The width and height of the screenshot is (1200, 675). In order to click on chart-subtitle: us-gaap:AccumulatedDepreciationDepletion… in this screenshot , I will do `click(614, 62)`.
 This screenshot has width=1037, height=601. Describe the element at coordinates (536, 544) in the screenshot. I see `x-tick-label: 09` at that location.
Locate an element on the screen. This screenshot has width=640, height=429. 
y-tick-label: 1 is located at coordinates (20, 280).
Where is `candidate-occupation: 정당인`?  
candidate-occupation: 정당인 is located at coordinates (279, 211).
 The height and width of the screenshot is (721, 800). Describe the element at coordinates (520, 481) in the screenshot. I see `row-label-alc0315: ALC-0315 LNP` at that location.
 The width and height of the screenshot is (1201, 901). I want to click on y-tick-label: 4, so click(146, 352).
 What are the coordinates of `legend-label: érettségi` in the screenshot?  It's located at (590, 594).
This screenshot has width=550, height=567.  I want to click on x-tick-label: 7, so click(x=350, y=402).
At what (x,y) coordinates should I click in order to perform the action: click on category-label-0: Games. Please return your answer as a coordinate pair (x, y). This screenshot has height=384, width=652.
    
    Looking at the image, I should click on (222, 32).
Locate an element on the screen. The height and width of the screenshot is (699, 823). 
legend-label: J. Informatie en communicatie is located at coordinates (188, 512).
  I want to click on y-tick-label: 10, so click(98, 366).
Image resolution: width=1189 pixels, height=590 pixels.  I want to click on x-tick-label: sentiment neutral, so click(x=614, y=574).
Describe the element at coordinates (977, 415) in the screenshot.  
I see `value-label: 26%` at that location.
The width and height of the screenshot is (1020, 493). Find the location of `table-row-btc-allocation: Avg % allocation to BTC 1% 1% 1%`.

- **PROBLEM DETAILS**
Please copy the material from the line containing "What are the" through the end, swapping "Locate an element on the screen" for "Find an element on the screen" and changing nothing else. Return only those lines.

- **RESPONSE TO THIS EXERCISE**
 What are the coordinates of `legend-label: érettségi` in the screenshot?  It's located at (590, 594).
This screenshot has width=550, height=567.  I want to click on x-tick-label: 7, so click(x=350, y=402).
At what (x,y) coordinates should I click in order to perform the action: click on category-label-0: Games. Please return your answer as a coordinate pair (x, y). This screenshot has height=384, width=652.
    
    Looking at the image, I should click on (222, 32).
Find an element on the screen. The height and width of the screenshot is (699, 823). 
legend-label: J. Informatie en communicatie is located at coordinates (188, 512).
  I want to click on y-tick-label: 10, so click(98, 366).
Image resolution: width=1189 pixels, height=590 pixels.  I want to click on x-tick-label: sentiment neutral, so click(x=614, y=574).
Describe the element at coordinates (977, 415) in the screenshot.  
I see `value-label: 26%` at that location.
The width and height of the screenshot is (1020, 493). Find the location of `table-row-btc-allocation: Avg % allocation to BTC 1% 1% 1%`.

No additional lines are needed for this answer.